A Simple LinkedList Implementation in Ruby
2008-11-11
Being bored out of my mind on Monday night, and not having anything interesting to watch on TV, I decided I’d try my hand at implementing a linked list in Ruby. For the impatient:
1 $ sudo gem install linked_list
Unfortunately, performance is very poor:
Building a list of 1 million random strings
Took 4.389 seconds
Converting to an array
Took 1.686 seconds
user system total real
list#push/pop 0.350000 0.000000 0.350000 ( 0.364001)

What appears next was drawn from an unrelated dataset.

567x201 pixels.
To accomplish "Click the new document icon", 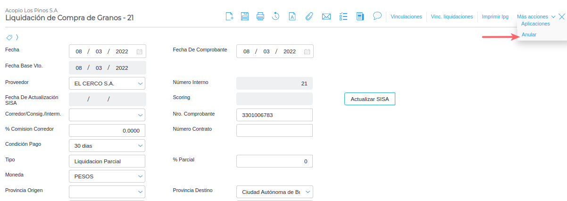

array#push/pop 0.000000 0.000000 0.000000 ( 0.009894)
user system total real
list#last 0.000000 0.000000 0.000000 ( 0.000027)
array#last 0.000000 0.000000 0.000000 ( 0.000012)
user system total real
list#first 0.010000 0.000000 0.010000 ( 0.001188)

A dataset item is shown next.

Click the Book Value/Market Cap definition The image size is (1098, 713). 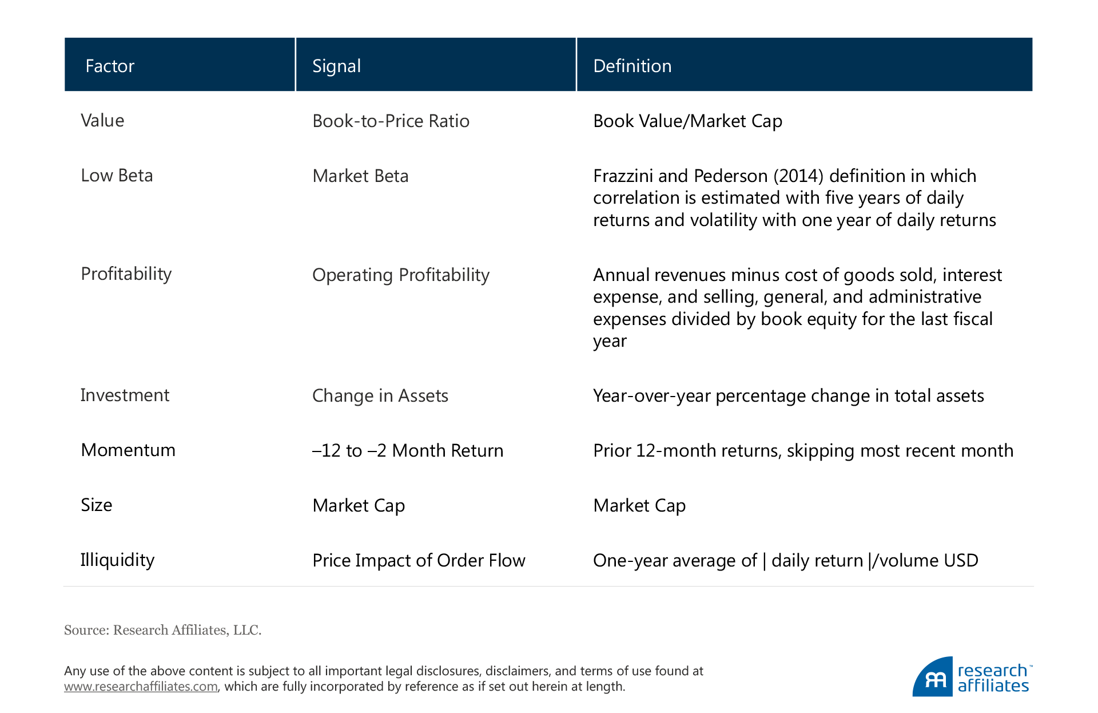tap(687, 121)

array#first 0.000000 0.000000 0.000000 ( 0.000449)
user system total real
list#reverse 7.540000 0.170000 7.710000 ( 7.806306)

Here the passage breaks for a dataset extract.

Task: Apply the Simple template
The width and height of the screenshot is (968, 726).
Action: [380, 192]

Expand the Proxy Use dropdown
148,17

array#reverse 0.010000 0.010000 0.020000 ( 0.008443)
user system total real
list#dup 23.080000 0.380000 23.460000 ( 24.039316)
array#dup 0.000000 0.000000 0.000000 ( 0.000017)
NOTE: #dup is implemented as self.reverse.reverse, which is pretty inefficient, I know. Thanks for asking.
I probably have implementation issues, but I expected #push and #pop to be as fast as the Array implementation. Anyway, if anyone’s interested, there’s a GitHub repository.